TASK GOAL –
In the chicken club recipe, update the part that begins with "Number Of Ingredients" and ends with "red pepper (cayenne)" by swapping "mayonnaise" for "sour cream", then write out that part again.

SOURCE DOCUMENT –

##############################

RUSTIC CHICKEN CLUB RECIPE - PILLSBURY.COM



Rustic Chicken Club Recipe - Pillsbury.com image

A refrigerated pie crust holds a tempting filling of bacon, chicken and cheese in this lovely entrée.

Provided by Pillsbury Kitchens

Total Time 1 hours 10 minutes

Prep Time 40 minutes

Yield 6

Number Of Ingredients 18

6 slices bacon
1 crust from 1 box (14.1 oz) refrigerated Pillsbury™ Pie Crusts (2 Count), softened as directed on box
4 tablespoons mayonnaise
3/4 cup shredded Monterey Jack cheese (3 oz)
2 cups chopped cooked chicken breast
1 tablespoon Dijon mustard
1 tablespoon fresh lemon juice
1/2 to 1 teaspoon freshly ground black pepper
1/4 teaspoon celery salt
Dash salt
Dash ground red pepper (cayenne)

##############################

INFORMATION SUPPLIED –
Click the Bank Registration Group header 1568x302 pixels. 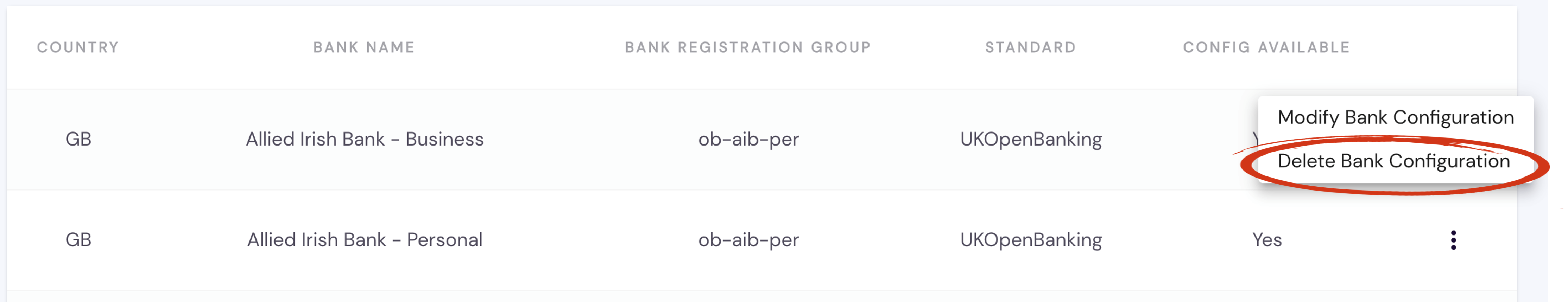click(747, 47)
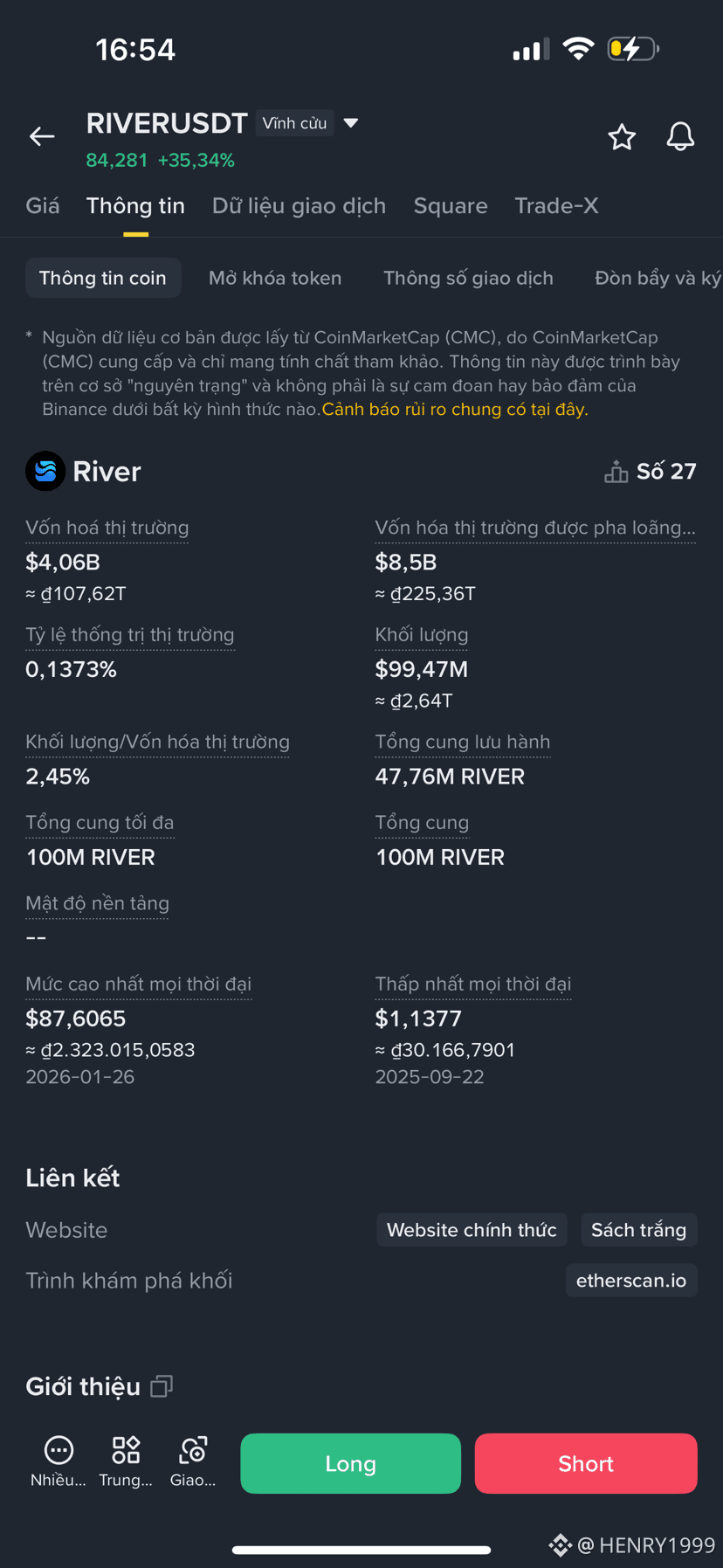Tap the red Short button
The image size is (723, 1568).
coord(586,1463)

##############################

TASK RESULT –
Number Of Ingredients 18

6 slices bacon
1 crust from 1 box (14.1 oz) refrigerated Pillsbury™ Pie Crusts (2 Count), softened as directed on box
4 tablespoons sour cream
3/4 cup shredded Monterey Jack cheese (3 oz)
2 cups chopped cooked chicken breast
1 tablespoon Dijon mustard
1 tablespoon fresh lemon juice
1/2 to 1 teaspoon freshly ground black pepper
1/4 teaspoon celery salt
Dash salt
Dash ground red pepper (cayenne)